I’m ready for my close up!
So, the world has clearly changed overnight and one of the results is that all our interactions with our colleagues and clients, as well as interviews, are now happening over the internet. In the past, we may only have used Skype infrequently, and therefore were not really masters at presenting ourselves well. Our inexperience in using this new medium could now be showing us up. We all know first impressions matter; now we have to learn to present ourselves almost in the manner of a Hollywood star. Here are our tips to put yourself across in the very best way.
First the technology – make sure it’s working. If your screen freezes or you can’t even get on the call, you’re going to look like an amateur. So:
- Use a speed test to determine the best wifi location in the house: https://www.speedtest.net/ It should be above 20Mbps consistently. This is where you are going to set up your studio.
- If possible use a cable connection.
- Get a better webcam – look on amazon and find one with higher megapixels/ HD enabled.
- A headset will give better audio, but in my view, can make you look like you are trying to land a 747. Do remember to mute when you are not talking (saves noise quality on the line for others)
- Ensure your setup can easily access teams, Skype, Zoom – or whatever else you are using. Test your tech is fully functional before important calls.

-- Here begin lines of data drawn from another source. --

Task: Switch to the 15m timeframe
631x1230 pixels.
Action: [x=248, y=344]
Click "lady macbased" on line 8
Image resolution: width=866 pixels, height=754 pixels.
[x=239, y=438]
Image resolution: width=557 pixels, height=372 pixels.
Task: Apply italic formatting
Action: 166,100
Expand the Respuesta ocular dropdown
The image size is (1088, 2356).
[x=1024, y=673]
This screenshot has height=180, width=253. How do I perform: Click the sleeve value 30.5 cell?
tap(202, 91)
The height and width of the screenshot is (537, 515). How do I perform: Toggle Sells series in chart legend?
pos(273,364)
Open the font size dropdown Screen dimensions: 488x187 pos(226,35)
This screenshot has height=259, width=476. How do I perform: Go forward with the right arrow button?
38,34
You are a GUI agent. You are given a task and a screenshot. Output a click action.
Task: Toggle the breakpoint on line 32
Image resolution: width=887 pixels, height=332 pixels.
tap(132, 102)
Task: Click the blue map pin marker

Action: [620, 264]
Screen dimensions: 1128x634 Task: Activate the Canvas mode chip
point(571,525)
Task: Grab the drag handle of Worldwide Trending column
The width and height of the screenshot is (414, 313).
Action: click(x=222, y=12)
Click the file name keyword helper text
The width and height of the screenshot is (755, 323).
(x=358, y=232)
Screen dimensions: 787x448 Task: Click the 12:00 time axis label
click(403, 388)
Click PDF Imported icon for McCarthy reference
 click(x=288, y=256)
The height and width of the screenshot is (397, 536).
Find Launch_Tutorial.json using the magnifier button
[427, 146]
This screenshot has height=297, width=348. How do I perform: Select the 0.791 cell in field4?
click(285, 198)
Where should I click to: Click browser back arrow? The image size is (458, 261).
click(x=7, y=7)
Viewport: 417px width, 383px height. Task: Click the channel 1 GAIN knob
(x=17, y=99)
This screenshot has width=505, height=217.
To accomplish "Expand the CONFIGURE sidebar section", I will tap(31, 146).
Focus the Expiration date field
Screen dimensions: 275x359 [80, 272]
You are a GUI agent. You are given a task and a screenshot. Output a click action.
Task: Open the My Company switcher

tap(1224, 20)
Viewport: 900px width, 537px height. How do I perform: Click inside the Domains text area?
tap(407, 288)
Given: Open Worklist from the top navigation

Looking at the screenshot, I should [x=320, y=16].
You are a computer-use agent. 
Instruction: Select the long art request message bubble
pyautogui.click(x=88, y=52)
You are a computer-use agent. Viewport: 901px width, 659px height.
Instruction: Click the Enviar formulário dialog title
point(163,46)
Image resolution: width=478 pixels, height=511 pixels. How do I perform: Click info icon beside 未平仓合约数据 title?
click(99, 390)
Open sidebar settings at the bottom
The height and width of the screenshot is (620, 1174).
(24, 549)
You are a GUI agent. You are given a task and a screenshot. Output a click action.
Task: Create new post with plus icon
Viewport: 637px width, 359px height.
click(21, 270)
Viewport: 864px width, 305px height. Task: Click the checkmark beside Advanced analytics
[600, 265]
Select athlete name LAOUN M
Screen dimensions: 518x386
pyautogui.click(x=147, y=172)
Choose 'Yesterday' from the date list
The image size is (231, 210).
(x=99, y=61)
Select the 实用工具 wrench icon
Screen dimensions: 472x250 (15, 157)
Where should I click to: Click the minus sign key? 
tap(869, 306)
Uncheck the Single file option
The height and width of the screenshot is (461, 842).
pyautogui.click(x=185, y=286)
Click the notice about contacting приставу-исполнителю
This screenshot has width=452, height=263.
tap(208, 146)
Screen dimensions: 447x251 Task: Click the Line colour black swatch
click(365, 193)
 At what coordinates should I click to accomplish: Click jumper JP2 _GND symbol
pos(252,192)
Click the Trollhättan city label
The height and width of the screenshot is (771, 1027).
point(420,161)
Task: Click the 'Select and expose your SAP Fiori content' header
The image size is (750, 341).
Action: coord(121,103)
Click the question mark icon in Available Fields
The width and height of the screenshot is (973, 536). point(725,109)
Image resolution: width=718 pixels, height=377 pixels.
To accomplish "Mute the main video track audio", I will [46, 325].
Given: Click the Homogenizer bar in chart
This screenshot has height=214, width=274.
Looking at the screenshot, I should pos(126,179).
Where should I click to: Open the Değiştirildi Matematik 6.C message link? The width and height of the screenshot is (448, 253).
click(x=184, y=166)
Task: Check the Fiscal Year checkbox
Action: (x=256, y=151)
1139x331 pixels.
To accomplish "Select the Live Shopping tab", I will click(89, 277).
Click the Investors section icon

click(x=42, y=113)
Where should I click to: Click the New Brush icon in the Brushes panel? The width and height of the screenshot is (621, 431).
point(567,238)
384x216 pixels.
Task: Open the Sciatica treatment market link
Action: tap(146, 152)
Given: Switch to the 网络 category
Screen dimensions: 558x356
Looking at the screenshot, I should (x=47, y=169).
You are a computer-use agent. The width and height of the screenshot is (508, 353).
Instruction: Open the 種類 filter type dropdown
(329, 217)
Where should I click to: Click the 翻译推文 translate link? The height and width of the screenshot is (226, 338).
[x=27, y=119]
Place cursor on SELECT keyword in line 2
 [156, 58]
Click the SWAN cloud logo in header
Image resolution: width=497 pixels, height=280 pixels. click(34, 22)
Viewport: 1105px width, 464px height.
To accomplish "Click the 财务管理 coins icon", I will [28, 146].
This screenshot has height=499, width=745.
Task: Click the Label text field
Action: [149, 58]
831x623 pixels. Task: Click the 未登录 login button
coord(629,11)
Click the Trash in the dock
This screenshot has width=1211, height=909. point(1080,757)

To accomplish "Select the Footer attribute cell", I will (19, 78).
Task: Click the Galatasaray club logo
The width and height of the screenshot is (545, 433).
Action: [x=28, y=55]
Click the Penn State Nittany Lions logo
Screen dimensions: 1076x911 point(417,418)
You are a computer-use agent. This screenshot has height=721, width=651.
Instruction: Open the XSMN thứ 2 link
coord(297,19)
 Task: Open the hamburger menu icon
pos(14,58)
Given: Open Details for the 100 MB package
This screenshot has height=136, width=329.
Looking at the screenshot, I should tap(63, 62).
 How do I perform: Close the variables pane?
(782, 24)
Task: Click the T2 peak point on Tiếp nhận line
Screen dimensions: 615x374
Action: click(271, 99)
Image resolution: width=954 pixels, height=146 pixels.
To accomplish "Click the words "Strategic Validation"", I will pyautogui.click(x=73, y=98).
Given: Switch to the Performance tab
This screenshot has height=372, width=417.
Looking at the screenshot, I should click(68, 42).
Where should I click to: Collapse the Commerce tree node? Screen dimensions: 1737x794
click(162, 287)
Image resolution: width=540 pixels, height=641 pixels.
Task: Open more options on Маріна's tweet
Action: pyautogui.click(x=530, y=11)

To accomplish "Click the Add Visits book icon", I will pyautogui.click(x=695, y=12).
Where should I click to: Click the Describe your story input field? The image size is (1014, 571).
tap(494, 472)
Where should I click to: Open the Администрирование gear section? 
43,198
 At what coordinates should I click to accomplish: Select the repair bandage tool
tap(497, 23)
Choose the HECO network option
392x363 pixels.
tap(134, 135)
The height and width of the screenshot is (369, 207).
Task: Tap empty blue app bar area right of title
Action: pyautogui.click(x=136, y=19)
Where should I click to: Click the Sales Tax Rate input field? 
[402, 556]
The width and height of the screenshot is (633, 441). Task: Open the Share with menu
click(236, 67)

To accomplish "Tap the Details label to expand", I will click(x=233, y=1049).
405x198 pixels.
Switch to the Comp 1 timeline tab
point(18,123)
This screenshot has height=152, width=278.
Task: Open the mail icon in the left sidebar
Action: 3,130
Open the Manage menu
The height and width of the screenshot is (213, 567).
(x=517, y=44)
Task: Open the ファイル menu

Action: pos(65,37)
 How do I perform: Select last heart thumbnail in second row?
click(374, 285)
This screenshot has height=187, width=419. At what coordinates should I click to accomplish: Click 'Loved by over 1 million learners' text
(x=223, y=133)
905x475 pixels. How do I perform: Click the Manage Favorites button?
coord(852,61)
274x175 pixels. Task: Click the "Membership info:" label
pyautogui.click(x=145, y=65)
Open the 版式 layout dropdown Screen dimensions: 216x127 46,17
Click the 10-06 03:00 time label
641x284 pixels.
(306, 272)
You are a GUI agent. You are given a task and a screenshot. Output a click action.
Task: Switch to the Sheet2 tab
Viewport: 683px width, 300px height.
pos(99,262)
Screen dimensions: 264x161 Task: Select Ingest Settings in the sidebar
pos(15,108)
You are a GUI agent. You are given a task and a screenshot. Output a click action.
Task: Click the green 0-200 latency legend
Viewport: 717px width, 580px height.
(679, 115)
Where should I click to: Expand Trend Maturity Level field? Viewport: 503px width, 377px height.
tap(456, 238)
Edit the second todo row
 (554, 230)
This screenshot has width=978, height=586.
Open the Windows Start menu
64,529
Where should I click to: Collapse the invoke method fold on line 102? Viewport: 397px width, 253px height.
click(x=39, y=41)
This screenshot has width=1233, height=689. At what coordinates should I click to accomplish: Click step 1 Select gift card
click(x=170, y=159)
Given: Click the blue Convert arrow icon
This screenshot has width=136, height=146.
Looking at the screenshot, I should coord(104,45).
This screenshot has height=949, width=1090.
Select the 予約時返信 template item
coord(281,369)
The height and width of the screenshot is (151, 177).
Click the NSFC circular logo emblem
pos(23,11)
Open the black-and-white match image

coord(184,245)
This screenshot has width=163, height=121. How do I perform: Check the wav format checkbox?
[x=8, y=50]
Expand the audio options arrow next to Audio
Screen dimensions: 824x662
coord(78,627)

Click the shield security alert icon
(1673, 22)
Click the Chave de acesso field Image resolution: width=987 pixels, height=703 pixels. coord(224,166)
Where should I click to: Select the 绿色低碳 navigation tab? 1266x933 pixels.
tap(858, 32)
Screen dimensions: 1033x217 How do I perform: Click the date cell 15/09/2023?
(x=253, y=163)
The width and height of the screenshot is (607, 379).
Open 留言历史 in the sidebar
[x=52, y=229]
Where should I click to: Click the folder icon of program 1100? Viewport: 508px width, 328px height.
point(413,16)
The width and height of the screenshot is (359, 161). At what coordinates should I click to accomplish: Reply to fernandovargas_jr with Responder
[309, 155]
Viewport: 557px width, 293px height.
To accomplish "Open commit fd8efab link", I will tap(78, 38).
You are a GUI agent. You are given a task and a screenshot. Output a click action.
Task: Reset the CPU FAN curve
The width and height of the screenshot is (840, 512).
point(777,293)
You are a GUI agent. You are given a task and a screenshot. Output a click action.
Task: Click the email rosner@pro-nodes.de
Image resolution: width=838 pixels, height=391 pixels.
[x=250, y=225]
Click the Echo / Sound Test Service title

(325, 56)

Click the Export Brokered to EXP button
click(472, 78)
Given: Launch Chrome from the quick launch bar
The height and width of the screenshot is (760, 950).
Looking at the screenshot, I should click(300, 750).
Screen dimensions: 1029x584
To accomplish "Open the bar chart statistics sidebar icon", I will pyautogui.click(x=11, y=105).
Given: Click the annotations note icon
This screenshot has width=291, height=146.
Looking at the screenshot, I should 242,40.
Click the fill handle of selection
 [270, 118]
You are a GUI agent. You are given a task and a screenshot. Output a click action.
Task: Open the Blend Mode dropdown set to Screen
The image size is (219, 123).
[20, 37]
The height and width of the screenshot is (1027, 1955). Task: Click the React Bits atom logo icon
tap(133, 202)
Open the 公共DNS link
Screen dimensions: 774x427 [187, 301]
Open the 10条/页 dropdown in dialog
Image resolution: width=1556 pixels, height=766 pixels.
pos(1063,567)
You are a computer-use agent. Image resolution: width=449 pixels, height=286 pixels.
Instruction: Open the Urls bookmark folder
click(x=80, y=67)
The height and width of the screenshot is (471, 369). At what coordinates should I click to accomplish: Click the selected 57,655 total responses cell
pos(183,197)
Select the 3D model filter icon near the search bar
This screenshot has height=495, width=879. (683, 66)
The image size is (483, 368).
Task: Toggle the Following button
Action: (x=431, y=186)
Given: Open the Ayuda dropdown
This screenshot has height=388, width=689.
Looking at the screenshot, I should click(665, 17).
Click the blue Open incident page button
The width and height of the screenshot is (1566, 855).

- Learn the controls of whatever video app you’re using. Start a video call on your own and click through the different menu options to work out how to switch your audio feed if you do decide to plug in a headset, how to change your camera if your device has two cameras, how to mute yourself and open the chat pane.
Think about your personal brand: what kind of persona are you trying to portray?
- Think about your studio and your back drop. Are you an intellectual, clever thinker? Perhaps a back drop of books will reinforce that image. Or maybe you want a sharp, modern look which a shelf with some interesting items of artwork might convey. Make it look professional and focused, you don’t want to give the impression you have just stepped away from cooking the lunch or that you’re just about to start on the ironing.
- Get the lighting right. Make sure your face and torso are well lit and that your expressions can be seen. You will probably have to experiment with this if you are not a professional “Sparks” or photographer.
- Set your screen at the right height. You need to make sure you have caught yourself at your most attractive angle. If you’re using a laptop, consider raising it by two to four inches by putting it on a box or similar. This helps mitigate against the dreaded up-nose shot which your fellow call participants will be grateful for. You don’t want to maximise the look of that double chin and a higher angle will help and also relieve neck and back pain from long calls sat staring down at your laptop.
- Make sure you are the right distance from the screen. Too close and it’s pretty off-putting. Too far away and your Skype friend can’t see your expression properly.
And on that note, how do you express yourself?
- Remember you are being watched very intently, but it is still hard to feel that close connection which you do in real life – and that will come across. Sticking a picture of someone above your screen to remind you that you are being watched might help. And remember to keep eye contact, concentrate on the conversation and don’t be distracted by looking at your mobile. Bring a bit more energy than you would to a phone call; some hand gestures and animation will keep your audience’s attention. I don’t need to tell you, I’m sure, not to eat or drink whilst you are on a video call. That’s really going to put your Skype contact off.
- Be aware that on camera, other people have fewer signals to understand you. They can’t see your body language as much or get to know you socially/less formally so they’re going to make stronger judgement calls from what they can see on camera. As always, if speaking to a client or an interviewer mirror their tone in terms of dress and approach. These things are more important now, even if you feel more relaxed in your home environment than in their offices.
- What are you wearing? From the waist up, it should be whatever you would normally wear in the office. You need to give confidence that it’s business as usual, even though you are working from home.
- People, we’re on camera, now. We might not have makeup artists on hand to help us, but as Hollywood actors will attest, a little makeup always helps someone look better on screen. As will ensuring your hair looks as you want it to. Just because you’ve got your PJs on your bottom half, doesn’t mean your top half shouldn’t look flawless, particularly if you’ve got the lighting right.
- And finally, make sure you know how to exit from your call. Nothing looks and sounds worse than hearing “how do I turn this thing off”.
Now – you’re ready for your close up! Break a leg!